Now the team has made its way to Starr County where Canales and other officials learned that unidentified remains were not being processed properly.
“The Texas criminal code of procedures states that all unidentified human remains are supposed to have an autopsy, an anthropology exam, and a DNA sample taken, and submitted to a federal database — that wasn’t happening in Starr County,” Spradley said. “It’s supposed to be changing, to have it where the reports are sent to a forensic pathologist, but I think there are still remains that are being sent to funeral homes, and funeral homes cannot make scientific identifications, and if they can’t identify someone, they bury the person without obtaining a DNA sample.”
Spradley said this is the situation her group faces in Starr, where those most familiar with the cemetery, a 90-year-old caretaker, and other county officials, used memory-recall to point out where the remains may have been buried.
“That’s a big problem — then they’re buried here but no one keeps track of where they’re buried, so if somebody by some chance were to come forward, and there’s an identification hypothesis, we don’t know where to look.
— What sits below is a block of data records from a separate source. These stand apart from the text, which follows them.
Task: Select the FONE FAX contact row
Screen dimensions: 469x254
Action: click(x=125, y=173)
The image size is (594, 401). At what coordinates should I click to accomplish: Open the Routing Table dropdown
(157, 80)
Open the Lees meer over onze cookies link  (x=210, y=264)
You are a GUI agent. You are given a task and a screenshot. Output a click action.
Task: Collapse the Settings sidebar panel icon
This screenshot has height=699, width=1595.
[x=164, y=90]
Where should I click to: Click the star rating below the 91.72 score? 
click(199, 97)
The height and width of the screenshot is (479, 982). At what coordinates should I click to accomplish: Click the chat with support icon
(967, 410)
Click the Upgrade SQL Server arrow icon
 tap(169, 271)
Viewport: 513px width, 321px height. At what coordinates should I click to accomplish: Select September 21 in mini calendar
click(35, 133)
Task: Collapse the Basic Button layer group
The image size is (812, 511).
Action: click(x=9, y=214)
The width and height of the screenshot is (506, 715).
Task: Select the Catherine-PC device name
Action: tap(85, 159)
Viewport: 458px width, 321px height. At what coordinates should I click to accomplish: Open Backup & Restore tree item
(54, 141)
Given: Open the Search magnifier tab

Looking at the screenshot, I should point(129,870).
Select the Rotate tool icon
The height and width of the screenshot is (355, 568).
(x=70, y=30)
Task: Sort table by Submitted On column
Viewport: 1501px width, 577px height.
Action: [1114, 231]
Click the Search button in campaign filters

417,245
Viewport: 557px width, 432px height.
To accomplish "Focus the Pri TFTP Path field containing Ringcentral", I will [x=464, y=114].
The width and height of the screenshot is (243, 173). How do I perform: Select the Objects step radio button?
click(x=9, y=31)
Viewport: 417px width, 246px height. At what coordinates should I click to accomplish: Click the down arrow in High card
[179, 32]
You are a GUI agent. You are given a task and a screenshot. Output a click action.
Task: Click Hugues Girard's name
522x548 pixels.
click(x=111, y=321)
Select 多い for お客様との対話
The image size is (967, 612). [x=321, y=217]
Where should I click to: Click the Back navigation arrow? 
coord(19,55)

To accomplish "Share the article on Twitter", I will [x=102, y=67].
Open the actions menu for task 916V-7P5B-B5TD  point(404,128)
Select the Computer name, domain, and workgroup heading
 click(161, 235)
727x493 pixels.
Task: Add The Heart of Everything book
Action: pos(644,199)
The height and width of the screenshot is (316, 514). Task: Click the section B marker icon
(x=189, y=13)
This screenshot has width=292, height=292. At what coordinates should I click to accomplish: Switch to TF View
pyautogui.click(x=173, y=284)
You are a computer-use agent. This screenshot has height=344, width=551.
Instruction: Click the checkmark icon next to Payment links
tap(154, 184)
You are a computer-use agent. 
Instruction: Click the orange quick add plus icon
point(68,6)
So that’s challenging in every single county. Every single county does things differently, but the end result is the same, where you’re left with unidentified human remains that nobody has kept track of,” she said.
Despite still sorting through remains from their prior trips to Brooks County, the group, which will work through the end of the weekend, will head back to the lab in San Marcos, to begin the next phase of the identification process.
Spradley said the steps include removing and cleaning the remains, setting aside personal effects, and continuing the process of identifying the remains.
Four of the more than 20 students working in the cemetery are students from the University of Indianapolis, who were brought by Latham.
Latham, an associate professor of biology at UIndy since 2007, said the work has brought a new perspective for the volunteers working to exhume the remains.
“Most of (the students) say it’s life changing. They say that in terms of their outlook and perspective. Most of the students are local Midwestern students, so they’re very far removed from border issues, and the information that we get in the Midwest is through the news, so it’s often distorted, a little inaccurate, and it’s not until they come down here that they realize that the situation is much different — it’s much more of a humanitarian crisis, and they’re really able to be immersed in these issues and understand them in a way that they would never understand them if they were just reading about them, or seeing them on the television,” Latham said.
“I think with each and every one of them — it opens their eyes to the fact that information can very easily and very quickly get changed as it moves through the pipeline. It also opens their minds to humanitarianism, and volunteering, and understanding there are a lot of human rights’ issues that they can participate in as part of their training.”
Canales, who considers Spradley, Latham and the volunteers, heroes, said they will continue to find the corpses of migrants until immigration policy changes to identify the need for labor in the United States.
“It can’t just be a policy of just enforcement, incarceration and criminalization,” Canales said.
He said there must be a change so that the endless deaths witnessed and experienced by migrants crossing into the country ends.
As of Friday afternoon, the group had recovered 12 unidentified remains, a few more than what they expected to find based on the recall of those familiar with their burial.